LLM Security: Defending Against Jailbreaks and Prompt Injection Attacks
Constitutional prompts, output filtering, and layered defense strategies
LLM Security: Defending Against Jailbreaks and Prompt Injection Attacks
Constitutional prompts, output filtering, and layered defense strategies
Comprehensive security guide for LLM applications covering prompt injection defense, jailbreak resistance, output filtering, and building secure AI systems that resist adversarial manipulation.

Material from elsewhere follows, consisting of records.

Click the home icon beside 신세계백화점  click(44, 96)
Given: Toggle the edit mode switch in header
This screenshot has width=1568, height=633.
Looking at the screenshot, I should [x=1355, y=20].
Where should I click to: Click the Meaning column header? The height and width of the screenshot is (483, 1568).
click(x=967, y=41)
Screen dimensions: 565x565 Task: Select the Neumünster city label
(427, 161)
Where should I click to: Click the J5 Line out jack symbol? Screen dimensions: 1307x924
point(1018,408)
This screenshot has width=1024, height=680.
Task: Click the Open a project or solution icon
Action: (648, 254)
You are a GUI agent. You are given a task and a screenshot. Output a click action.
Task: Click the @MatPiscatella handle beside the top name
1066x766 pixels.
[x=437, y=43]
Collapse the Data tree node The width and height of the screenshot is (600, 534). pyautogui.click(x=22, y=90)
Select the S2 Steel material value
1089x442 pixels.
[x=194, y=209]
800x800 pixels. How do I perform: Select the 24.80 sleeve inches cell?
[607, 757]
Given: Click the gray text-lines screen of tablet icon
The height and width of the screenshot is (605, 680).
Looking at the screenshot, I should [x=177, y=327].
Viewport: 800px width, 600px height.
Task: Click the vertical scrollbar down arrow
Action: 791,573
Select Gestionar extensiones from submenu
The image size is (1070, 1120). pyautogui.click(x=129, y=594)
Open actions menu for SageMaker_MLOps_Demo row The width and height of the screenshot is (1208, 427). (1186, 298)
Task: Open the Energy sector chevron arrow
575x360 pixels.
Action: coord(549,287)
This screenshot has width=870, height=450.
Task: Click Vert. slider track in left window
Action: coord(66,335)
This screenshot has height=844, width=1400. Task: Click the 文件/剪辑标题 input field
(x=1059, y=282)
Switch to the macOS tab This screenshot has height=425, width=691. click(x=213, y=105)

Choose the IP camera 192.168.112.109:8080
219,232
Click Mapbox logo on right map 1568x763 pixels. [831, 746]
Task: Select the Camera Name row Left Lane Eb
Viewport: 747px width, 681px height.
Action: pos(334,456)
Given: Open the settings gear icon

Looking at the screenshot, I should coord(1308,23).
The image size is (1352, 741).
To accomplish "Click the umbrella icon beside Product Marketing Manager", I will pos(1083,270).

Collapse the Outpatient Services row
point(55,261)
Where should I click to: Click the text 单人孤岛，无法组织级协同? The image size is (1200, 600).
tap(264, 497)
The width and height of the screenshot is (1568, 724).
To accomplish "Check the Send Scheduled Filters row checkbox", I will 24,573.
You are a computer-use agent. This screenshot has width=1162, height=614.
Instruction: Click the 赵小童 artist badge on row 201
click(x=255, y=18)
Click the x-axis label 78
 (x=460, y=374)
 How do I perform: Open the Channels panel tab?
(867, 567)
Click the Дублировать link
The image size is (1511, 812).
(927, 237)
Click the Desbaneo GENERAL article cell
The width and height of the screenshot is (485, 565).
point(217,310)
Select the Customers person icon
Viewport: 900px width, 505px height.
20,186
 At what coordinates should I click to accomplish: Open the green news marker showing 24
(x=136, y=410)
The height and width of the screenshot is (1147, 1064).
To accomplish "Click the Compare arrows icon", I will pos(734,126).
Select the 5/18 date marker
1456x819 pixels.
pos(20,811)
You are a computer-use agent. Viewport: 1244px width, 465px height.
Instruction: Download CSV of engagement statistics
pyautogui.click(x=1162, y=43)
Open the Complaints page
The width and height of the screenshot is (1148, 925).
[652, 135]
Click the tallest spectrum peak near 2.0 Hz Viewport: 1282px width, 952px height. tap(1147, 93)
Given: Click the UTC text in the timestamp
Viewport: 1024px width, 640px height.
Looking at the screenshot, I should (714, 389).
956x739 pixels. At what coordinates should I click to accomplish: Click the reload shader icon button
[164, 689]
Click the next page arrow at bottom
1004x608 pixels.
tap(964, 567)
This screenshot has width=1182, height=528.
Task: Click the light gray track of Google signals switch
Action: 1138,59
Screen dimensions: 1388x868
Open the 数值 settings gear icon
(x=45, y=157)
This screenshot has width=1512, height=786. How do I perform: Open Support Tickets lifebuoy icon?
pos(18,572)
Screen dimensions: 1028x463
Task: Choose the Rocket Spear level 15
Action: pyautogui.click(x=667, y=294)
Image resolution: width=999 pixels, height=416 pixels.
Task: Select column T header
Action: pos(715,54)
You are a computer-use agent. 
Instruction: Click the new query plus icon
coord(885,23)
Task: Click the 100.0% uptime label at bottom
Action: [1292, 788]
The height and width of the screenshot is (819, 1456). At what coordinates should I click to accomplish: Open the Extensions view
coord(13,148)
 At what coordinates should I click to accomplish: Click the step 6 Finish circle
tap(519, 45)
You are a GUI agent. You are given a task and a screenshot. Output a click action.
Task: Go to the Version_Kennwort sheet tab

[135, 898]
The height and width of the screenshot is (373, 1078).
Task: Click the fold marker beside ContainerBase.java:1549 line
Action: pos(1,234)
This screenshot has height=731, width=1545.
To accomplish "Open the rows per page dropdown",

LLM security requires layered defenses. Primary threats: 1) Prompt injection in RAG: malicious document content overrides instructions. Defense: use delimiters to clearly separate instructions from user/retrieved content, add instruction reminders after retrieved context, semantic similarity checks on retrieved content. 2) Direct jailbreaks: role-play, hypothetical framing, "forget previous instructions." Defense: system prompt hardening with explicit prohibition on overriding safety instructions, repetition of safety constraints, model fine-tuning for robustness. 3) Indirect injection: malicious content in external sources (emails, websites) that the agent processes. Defense: treat all external content as untrusted, implement content safety checks before and after LLM processing. 4) Data exfiltration: attempt to extract training data or sensitive context. Defense: never include sensitive data in prompts, output filtering for PII patterns. Layered defense architecture: Input validation (length, encoding, basic patterns) -> Context sanitization (escape special characters, mark as untrusted) -> LLM with hardened system prompt -> Output validation (content safety classifier) -> Response filtering (PII redaction, sensitive info detection). Security testing: automated red-teaming with HarmBench, Garak framework for LLM vulnerability scanning. Regular adversarial testing cadence. Incident response: log all inputs and outputs, implement rate limiting, have kill switch for model endpoints.